> Task to carry out
When the line containing "Download catalogue (916, 2242)" appears in the entries below, begin printing there and stop after the line containing "KONTAKT (597, 2422)"; print each of those lines exactly and no other line.

(Data records)
——

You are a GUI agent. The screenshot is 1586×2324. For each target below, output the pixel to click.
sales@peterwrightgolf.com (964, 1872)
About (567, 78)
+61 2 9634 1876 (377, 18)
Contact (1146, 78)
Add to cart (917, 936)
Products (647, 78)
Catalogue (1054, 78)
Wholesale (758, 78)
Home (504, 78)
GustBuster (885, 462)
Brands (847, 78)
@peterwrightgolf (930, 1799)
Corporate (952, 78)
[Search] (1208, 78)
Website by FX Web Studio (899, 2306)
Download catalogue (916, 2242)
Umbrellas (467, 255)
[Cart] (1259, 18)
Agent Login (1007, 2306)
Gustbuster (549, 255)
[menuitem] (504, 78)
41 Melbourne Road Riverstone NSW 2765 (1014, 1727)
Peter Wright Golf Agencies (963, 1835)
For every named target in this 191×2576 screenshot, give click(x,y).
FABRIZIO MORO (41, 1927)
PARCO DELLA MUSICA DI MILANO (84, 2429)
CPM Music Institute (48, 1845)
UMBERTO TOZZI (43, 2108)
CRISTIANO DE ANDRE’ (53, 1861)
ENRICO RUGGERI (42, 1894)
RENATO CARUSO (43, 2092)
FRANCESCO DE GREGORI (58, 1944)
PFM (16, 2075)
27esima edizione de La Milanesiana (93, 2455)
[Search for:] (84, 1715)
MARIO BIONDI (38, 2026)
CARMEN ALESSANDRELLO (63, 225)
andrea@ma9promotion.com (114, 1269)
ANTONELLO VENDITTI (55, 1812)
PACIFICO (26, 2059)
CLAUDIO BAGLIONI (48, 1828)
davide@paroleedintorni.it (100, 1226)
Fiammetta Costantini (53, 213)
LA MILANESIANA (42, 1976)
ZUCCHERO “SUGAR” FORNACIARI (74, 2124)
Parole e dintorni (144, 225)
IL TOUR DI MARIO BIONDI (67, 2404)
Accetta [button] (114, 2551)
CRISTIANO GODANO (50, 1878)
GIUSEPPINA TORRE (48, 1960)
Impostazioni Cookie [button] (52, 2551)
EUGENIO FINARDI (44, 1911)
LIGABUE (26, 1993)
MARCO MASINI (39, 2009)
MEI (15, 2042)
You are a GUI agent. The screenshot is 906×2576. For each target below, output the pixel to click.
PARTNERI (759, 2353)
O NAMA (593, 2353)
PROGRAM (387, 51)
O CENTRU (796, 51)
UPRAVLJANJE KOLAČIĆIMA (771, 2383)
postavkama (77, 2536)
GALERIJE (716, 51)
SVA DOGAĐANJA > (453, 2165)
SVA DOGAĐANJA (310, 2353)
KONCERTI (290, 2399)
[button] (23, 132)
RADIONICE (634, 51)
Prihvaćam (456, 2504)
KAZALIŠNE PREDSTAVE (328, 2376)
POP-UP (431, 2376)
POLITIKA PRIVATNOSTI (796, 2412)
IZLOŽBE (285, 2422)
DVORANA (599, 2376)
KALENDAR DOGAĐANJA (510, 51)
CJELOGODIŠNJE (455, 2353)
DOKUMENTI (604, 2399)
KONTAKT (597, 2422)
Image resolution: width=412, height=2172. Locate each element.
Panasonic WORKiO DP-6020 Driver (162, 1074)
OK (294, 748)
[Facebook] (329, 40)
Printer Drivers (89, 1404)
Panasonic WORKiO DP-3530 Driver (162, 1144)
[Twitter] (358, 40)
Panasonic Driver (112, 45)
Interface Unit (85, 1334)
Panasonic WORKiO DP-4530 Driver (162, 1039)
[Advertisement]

——

> Answer section
Download catalogue (916, 2242)
Umbrellas (467, 255)
[Cart] (1259, 18)
Agent Login (1007, 2306)
Gustbuster (549, 255)
[menuitem] (504, 78)
41 Melbourne Road Riverstone NSW 2765 (1014, 1727)
Peter Wright Golf Agencies (963, 1835)
For every named target in this 191×2576 screenshot, give click(x,y).
FABRIZIO MORO (41, 1927)
PARCO DELLA MUSICA DI MILANO (84, 2429)
CPM Music Institute (48, 1845)
UMBERTO TOZZI (43, 2108)
CRISTIANO DE ANDRE’ (53, 1861)
ENRICO RUGGERI (42, 1894)
RENATO CARUSO (43, 2092)
FRANCESCO DE GREGORI (58, 1944)
PFM (16, 2075)
27esima edizione de La Milanesiana (93, 2455)
[Search for:] (84, 1715)
MARIO BIONDI (38, 2026)
CARMEN ALESSANDRELLO (63, 225)
andrea@ma9promotion.com (114, 1269)
ANTONELLO VENDITTI (55, 1812)
PACIFICO (26, 2059)
CLAUDIO BAGLIONI (48, 1828)
davide@paroleedintorni.it (100, 1226)
Fiammetta Costantini (53, 213)
LA MILANESIANA (42, 1976)
ZUCCHERO “SUGAR” FORNACIARI (74, 2124)
Parole e dintorni (144, 225)
IL TOUR DI MARIO BIONDI (67, 2404)
Accetta [button] (114, 2551)
CRISTIANO GODANO (50, 1878)
GIUSEPPINA TORRE (48, 1960)
Impostazioni Cookie [button] (52, 2551)
EUGENIO FINARDI (44, 1911)
LIGABUE (26, 1993)
MARCO MASINI (39, 2009)
MEI (15, 2042)
You are a GUI agent. The screenshot is 906×2576. For each target below, output the pixel to click.
PARTNERI (759, 2353)
O NAMA (593, 2353)
PROGRAM (387, 51)
O CENTRU (796, 51)
UPRAVLJANJE KOLAČIĆIMA (771, 2383)
postavkama (77, 2536)
GALERIJE (716, 51)
SVA DOGAĐANJA > (453, 2165)
SVA DOGAĐANJA (310, 2353)
KONCERTI (290, 2399)
[button] (23, 132)
RADIONICE (634, 51)
Prihvaćam (456, 2504)
KAZALIŠNE PREDSTAVE (328, 2376)
POP-UP (431, 2376)
POLITIKA PRIVATNOSTI (796, 2412)
IZLOŽBE (285, 2422)
DVORANA (599, 2376)
KALENDAR DOGAĐANJA (510, 51)
CJELOGODIŠNJE (455, 2353)
DOKUMENTI (604, 2399)
KONTAKT (597, 2422)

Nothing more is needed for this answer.